- [Text for analysis]
Syrian musician, born 1977

Moslem Rahal (مسلم رحال) is a Syrian musician and composer known for his play of the ney, the end-blown reed flute prominent in Middle Eastern music.

Rahal has notably been a member of various ensembles by Spanish-Catalan musician Jordi Savall since 2013. He has performed internationally in Europe and the Middle East as soloist and ensemble musician in concert halls and festivals in France, Germany and Spain.

== Early life, education and activities ==

Rahal was born on 10 September 1977. He studied at the Higher Institute of Music in Damascus, where he specialised in classical Arabic music and the ney. He graduated in 2003 and taught Arabic music and his instrument at the same conservatory and at the music college in Homs. Further, he performed with the Syrian National Orchestra for Arabic Music and the Syrian National Symphony Orchestra directed by Solhi al-Wadi as well as by Misak Bagboderian. After leaving Syria, he was based in Barcelona, Spain.

== Career ==

Rahal’s work centres on the expressive and technical possibilities of the ney as both a solo and ensemble instrument. Concert programmes have featured multiple neys of varying tunings and sizes, emphasising the instrument’s range within classical and traditional Middle Eastern music.

Rahal has appeared as a soloist and ensemble musician in concert settings across Europe and the Middle East. He has performed programmes presenting traditional Arabic musical repertoire as well as works engaging with Persian and other Near Eastern musical traditions. Both as long-standing member of productions by Spanish-Catalan maestro Jordi Savall and with other ensembles, Rahal has played at venues including the Pierre-Boulez concert hall at the Barenboim-Said Academy in Berlin, Germany, the Philharmonie de Paris, the Opéra de Lyon in France and the Festival Grec of Barcelona.

Rahal has notably been a member of different ensembles directed by Jordi Savall. These ensembles have played at major venues and festivals, including concerts with Orpheus 21 at the Philharmonie de Paris (“Avec la Syrie”) in 2019 and with Hespèrion XXI at the 2017 Festival Grec of Barcelona, where he appeared in the programme Ibn Battuta. The Traveller of Islam as ney and vocal performer under Savall’s general direction.

With Syrian singer and oud player Waed Bouhassoun, Rahal has collaborated in performances combining Syrian vocal repertoire accompanied by the oud and ney. In 2017, Rahal and Bouhassoun participated in outreach concerts organised by the Fundación Centro Internacional de Música Antigua Jordi Savall in Spain, performing musical programmes in non-traditional spaces (e.g., hospital venues) to bring early and intercultural music to diverse audiences.

As a member of the Morgenland All Star Band, Rahal performed at the Morgenland Festival Osnabrück in Germany and at international venues including the Bimhuis in Amsterdam. He is also featured on recordings of the ensemble’s live performances in Beirut.

In addition to performing as a musician, Rahal has been engaged in research and the crafting of traditional instruments, particularly the ney and the kawala.

- [Collected data]
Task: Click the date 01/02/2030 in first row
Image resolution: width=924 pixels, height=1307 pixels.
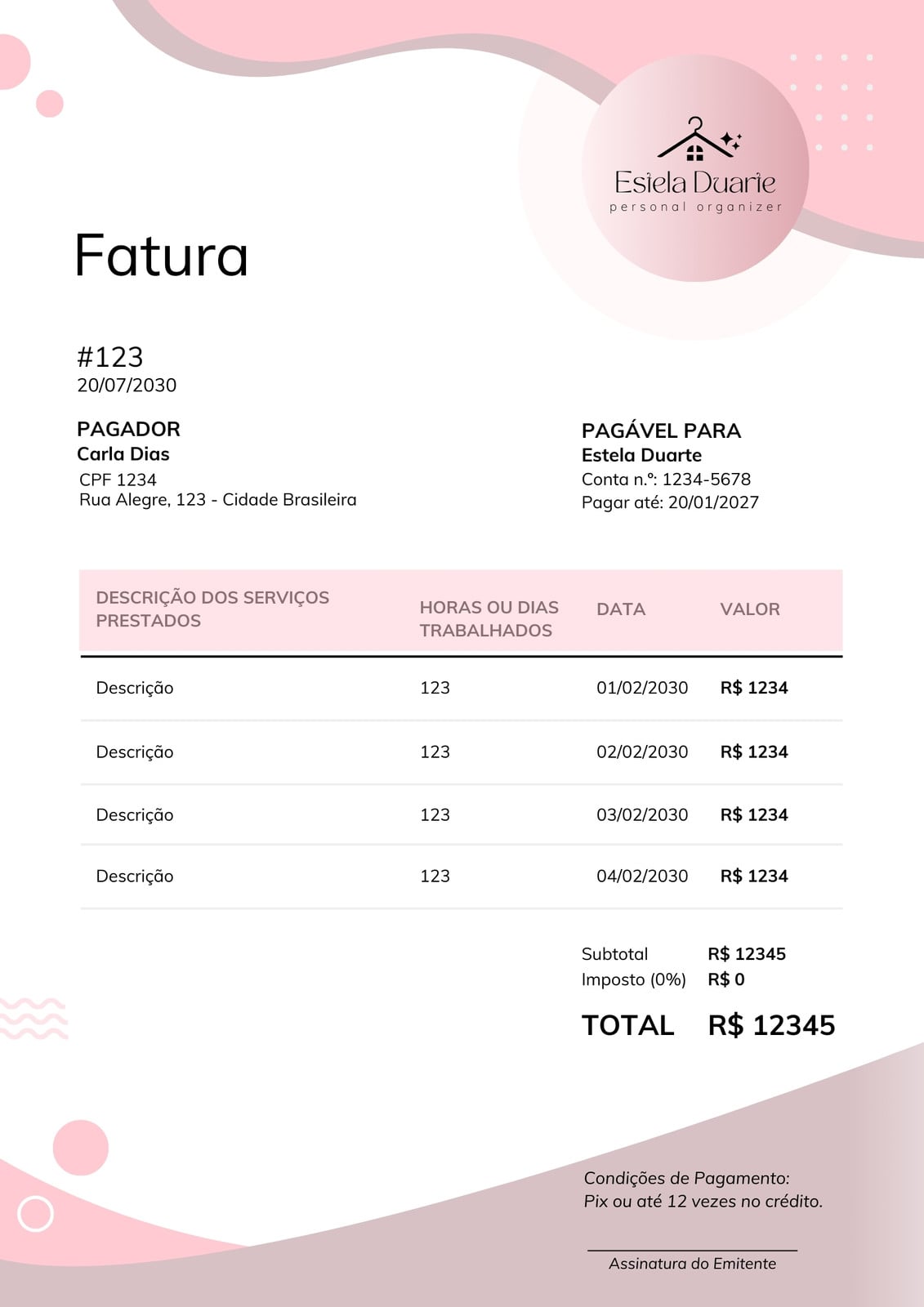Action: (x=642, y=688)
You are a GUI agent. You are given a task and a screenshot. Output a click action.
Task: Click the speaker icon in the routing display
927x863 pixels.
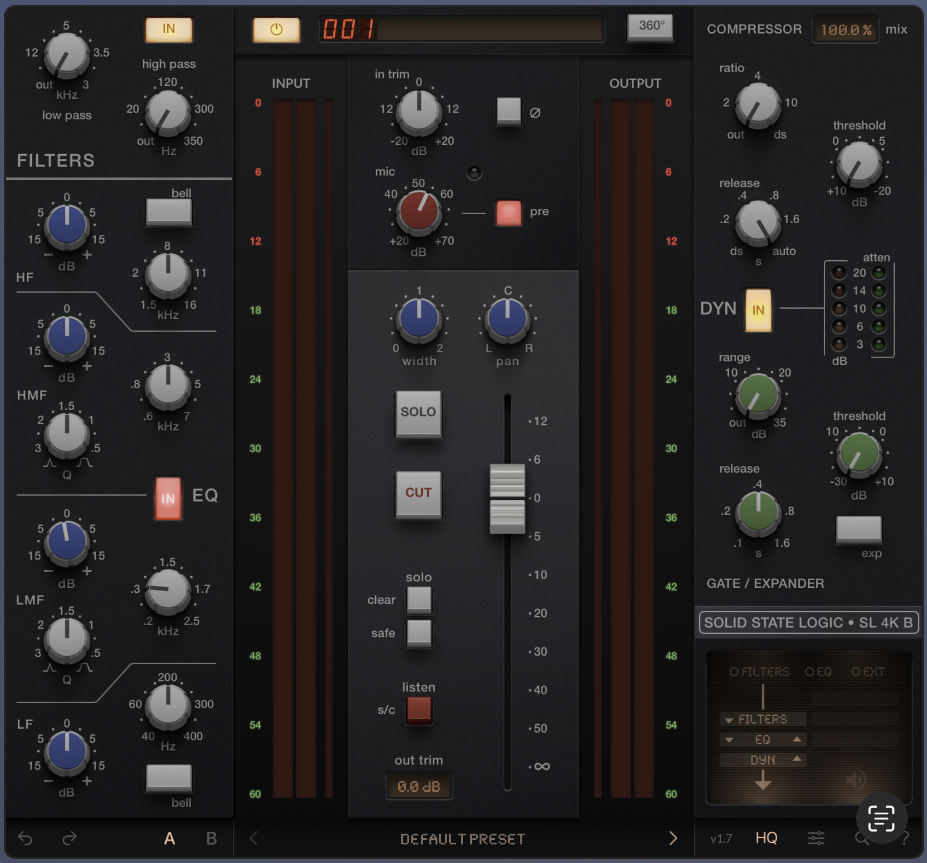coord(856,779)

- [Questions]
1. Translate this sentence from the article on Moslem Rahal into Spanish: "In addition to performing as a musician, Rahal has been engaged in research and the crafting of traditional instruments, particularly the ney and the kawala."
2. Carry the article on Moslem Rahal forward from its final sentence.

- [Responses by task]
1. Además de actuar como músico, Rahal se ha dedicado a la investigación y a la fabricación de instrumentos tradicionales, en particular el ney y el kawala.

2.
== Reception ==

International concert presentations and media coverage have described Rahal as a prominent contemporary ney performer and noted his contribution to bringing Syrian musical traditions to wider audiences. The coverage by Euronews of his and Bouhassoun's 2016 performances at the Opéra de Lyon highlighted his role in presenting Syrian musical traditions to European audiences. Announcing a concert of these two musicians for the 2018 Festival of Sacred Music in Perpignan, the Paris-based Maison des Cultures du Monde described their programme as an "intimate and emotional musical creation based on the Nabataean poetry of the Jabal al-Druze in southern Syria".

In a 2019 interview with the French magazine Relikto, Rahal talked about the Orpheus 21 ensemble, initiated by Jordi Savall, which brings together professional musicians under his and Bouhassoun's leadership, many of them refugees from Syria, Afghanistan and Iraq, to share their musical traditions. Rahal explained that Orpheus 21 is unique because it focuses not only on integrating musicians into their new environments but also on preserving and celebrating their cultural heritage. As he pointed out, the musicians transmit their knowledge both through written musical scores and oral tradition, reflecting the diverse ways music is taught and preserved across cultures. The project’s repertoire includes traditional pieces from various countries, including Syria, Iraq, Pakistan, and others, as well as early Western music, thereby creating an intercultural musical dialogue.

On the occasion of a 2026 recital by Moslem Rahal and Ensemble at the Barenboim-Said Academy, the organizers explained the tradition and current role of Middle Eastern music performed by the traditional small ensemble called takht in Arabic: The takht endures as a vibrant musical tradition, embracing both contemplative and lively compositions. Accordingly, its versatility allows it to convey a broad spectrum of emotions and adapt to various musical contexts. Beyond its role as a musical ensemble, the takht represents a cultural tradition, reflecting centuries of artistic heritage as well as a contemporary resonant art form.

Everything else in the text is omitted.